[Excerpts from a dataset]
◇ ◇ ◇ ◇

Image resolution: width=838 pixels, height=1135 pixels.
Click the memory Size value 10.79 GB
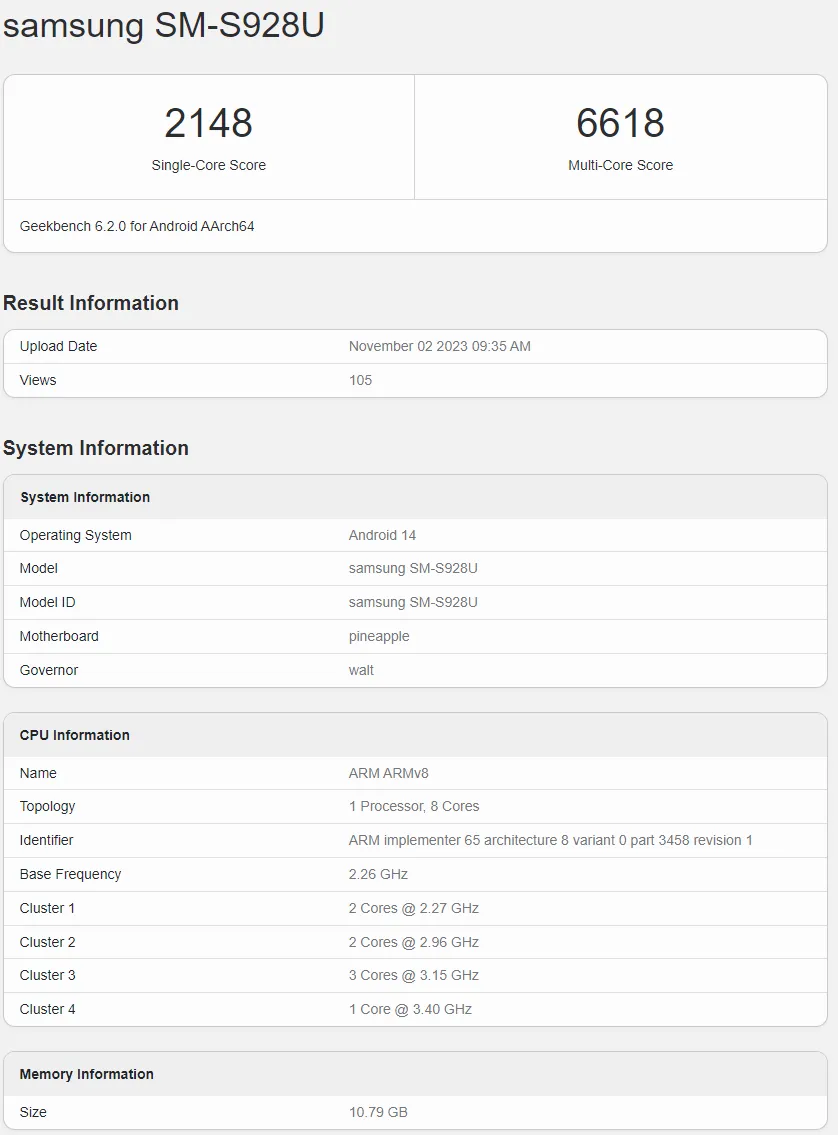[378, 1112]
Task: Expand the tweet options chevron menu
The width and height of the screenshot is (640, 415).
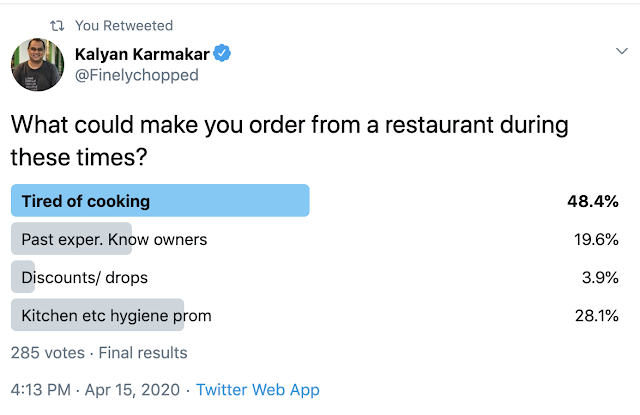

◇ ◇ ◇ ◇

Work required — The answer must be the entries above, printed exactly, with no pictures.

Reply to the task —
Image resolution: width=838 pixels, height=1135 pixels.
Click the memory Size value 10.79 GB
[378, 1112]
Task: Expand the tweet options chevron menu
The width and height of the screenshot is (640, 415).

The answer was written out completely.